Том Пейн пожал плечами: шиллинга в день ему хватало, от двух — еще и оставалось, и когда госпожа Крейдл пожертвовала ему старые мужнины штаны, он их взял. Он не слишком утруждал себя работой — были дни, когда он совсем ничего не делал, просто слонялся по Филадельфии, глазея с детским любопытством на красочную, не по-европейски живописную толпу на улицах.

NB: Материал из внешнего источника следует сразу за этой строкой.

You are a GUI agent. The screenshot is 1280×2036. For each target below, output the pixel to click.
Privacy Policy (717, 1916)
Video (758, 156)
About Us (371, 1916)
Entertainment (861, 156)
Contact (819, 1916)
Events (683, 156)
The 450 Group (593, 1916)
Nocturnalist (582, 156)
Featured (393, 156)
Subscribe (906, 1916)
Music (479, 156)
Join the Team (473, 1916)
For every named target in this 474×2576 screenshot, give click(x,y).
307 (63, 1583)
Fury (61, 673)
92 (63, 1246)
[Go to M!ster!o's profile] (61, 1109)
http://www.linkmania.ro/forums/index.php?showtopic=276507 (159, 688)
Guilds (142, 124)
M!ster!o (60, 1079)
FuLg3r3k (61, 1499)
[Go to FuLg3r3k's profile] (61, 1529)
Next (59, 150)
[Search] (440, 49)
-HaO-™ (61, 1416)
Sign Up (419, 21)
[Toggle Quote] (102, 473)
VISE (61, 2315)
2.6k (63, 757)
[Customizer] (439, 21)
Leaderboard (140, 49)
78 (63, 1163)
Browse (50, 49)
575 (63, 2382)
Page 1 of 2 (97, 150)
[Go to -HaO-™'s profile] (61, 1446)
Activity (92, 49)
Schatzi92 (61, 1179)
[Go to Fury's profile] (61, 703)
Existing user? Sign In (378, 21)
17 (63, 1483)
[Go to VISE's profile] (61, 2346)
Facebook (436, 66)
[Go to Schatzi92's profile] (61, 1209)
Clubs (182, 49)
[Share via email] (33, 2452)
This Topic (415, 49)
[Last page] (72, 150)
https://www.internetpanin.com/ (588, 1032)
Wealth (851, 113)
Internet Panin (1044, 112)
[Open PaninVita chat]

Были тут краснокожие индейцы с лесистых гор, закутанные в свои яркие и грязные одеяла и с непременной глиняной трубкой в зубах; были датчане в деревянных башмаках, приплывшие на плоскодонных лодках из Джерси, востроглазые янки из Бостона, долговязые шведы из Делавэра, чумазые охотники из дальних графств, затянутые в оленью кожу, не расстающиеся ни на миг со своими шестифутовыми карабинами; рабовладельцы-южане в атласе и в шелку; чернокожие и белые, меднолицые, смуглые; одетые в серое квакеры избранного круга — Пенны, Дарли, Родмонты. Вверх по Первой улице, вниз по Спрус, вокруг городской площади, вдоль по Брод-стрит бродил он медленно и бесцельно, словно в тумане, словно бы отрешенный от мира, отрезанный от своего прошлого, не помышляя о будущем, — грошовый учителишка, предмет непристойных сплетен; жил в непогоду то в одном трактире, то в другом, укрываясь от снега, от дождя и пронизывающего ветра, а если денек выдался погожий, не прочь был заночевать где-нибудь на сеновале в кваверском сарае и тем сберечь себе шесть пенсов, платя за самую дешевую комнатенку.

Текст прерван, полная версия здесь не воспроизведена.